Zum einen bei der Bildung. Das Wirtschaftswissen der Österreicher wird nur durch die Griechen unterboten. In Österreich muss sich keiner genieren, wenn er über Börsen oder wirtschaftliche Zusammenhänge nichts weiß. Ich glaube, den Politikern gefällt das sogar. Sie spielen mit dieser Unkenntnis der Bevölkerung und verteilen Wahlzuckerln, die die Leute dann am Ende über höhere Steuern selbst bezahlen müssen.

Zu Beginn dieses Jahrtausends haben allerdings viele Österreicher Aktien gekauft und viel Geld damit verloren. Glauben Sie tatsächlich, dass man Kleinanleger wieder zu Aktienkäufen animieren könnte?

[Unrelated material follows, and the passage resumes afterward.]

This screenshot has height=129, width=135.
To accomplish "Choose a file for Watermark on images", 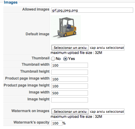I will 70,112.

Wir haben an der Wiener Börse praktisch keine Privatanleger mehr. Es wäre aber schön, wenn wir viele hätten – nicht nur vier oder fünf Prozent der Bevölkerung, sondern 50 Prozent. Ein funktionierender Kapitalmarkt schafft Wachstum und Beschäftigung. Das muss man der Bevölkerung erklären. Und die Privatanleger könnten davon profitieren. Aber jetzt wird nur gejammert, dass wir ein Prozent Super-Reiche haben. Wenn aber sonst niemand Aktien kauft, ist er selber schuld, wenn er nicht zu Vermögen kommt.

Glauben Sie, dass diese Überzeugungsarbeit ausreicht?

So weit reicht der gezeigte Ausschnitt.